Long-Term Planning Around Humans in Domestic Environments with 3D Scene Graphs
Ermanno Bartoli, Dennis Rotondi, Kai O. Arras, Iolanda Leite
TL;DR
The paper addresses long-term planning for robots in domestic environments by explicitly modeling human activities and their spatial influence via an enriched 3D scene graph (3DSG) extended to include humans and activity-based relations. It proposes a pipeline that extracts a Partial 3DSSG around a planned trajectory, enriches it with human activity context, and uses a Large Language Model (LLM) to assign per-object costs and clearances that modulate trajectory planning. Preliminary findings in a sample scene show that activity-aware relational context reduces inappropriate cost allocation to unoccupied objects and yields more context-sensitive navigation. Future work aims to integrate the cost signals into a full planning pipeline and validate trajectory acceptability through user studies.
Abstract
Long-term planning for robots operating in domestic environments poses unique challenges due to the interactions between humans, objects, and spaces. Recent advancements in trajectory planning have leveraged vision-language models (VLMs) to extract contextual information for robots operating in real-world environments. While these methods achieve satisfying performance, they do not explicitly model human activities. Such activities influence surrounding objects and reshape spatial constraints.

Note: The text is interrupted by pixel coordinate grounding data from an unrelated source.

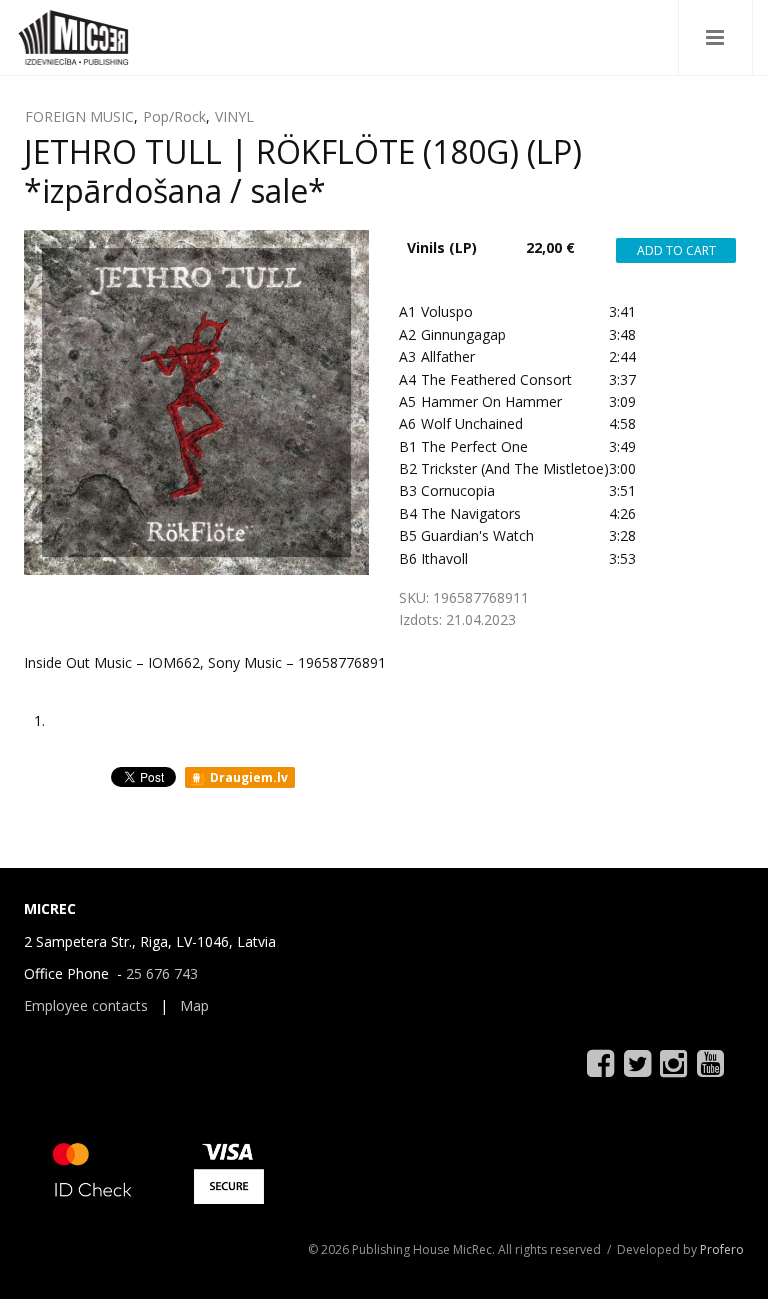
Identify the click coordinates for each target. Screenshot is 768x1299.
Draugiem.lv (247, 777)
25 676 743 (162, 973)
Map (194, 1005)
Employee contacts (86, 1005)
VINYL (234, 116)
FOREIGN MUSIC (79, 116)
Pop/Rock (174, 116)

This paper presents a novel approach to trajectory planning that integrates human preferences, activities, and spatial context through an enriched 3D scene graph (3DSG) representation. By incorporating activity-based relationships, our method captures the spatial impact of human actions, leading to more context-sensitive trajectory adaptation. Preliminary results demonstrate that our approach effectively assigns costs to spaces influenced by human activities, ensuring that the robot trajectory remains contextually appropriate and sensitive to the ongoing environment. This balance between task efficiency and social appropriateness enhances context-aware human-robot interactions in domestic settings. Future work includes implementing a full planning pipeline and conducting user studies to evaluate trajectory acceptability.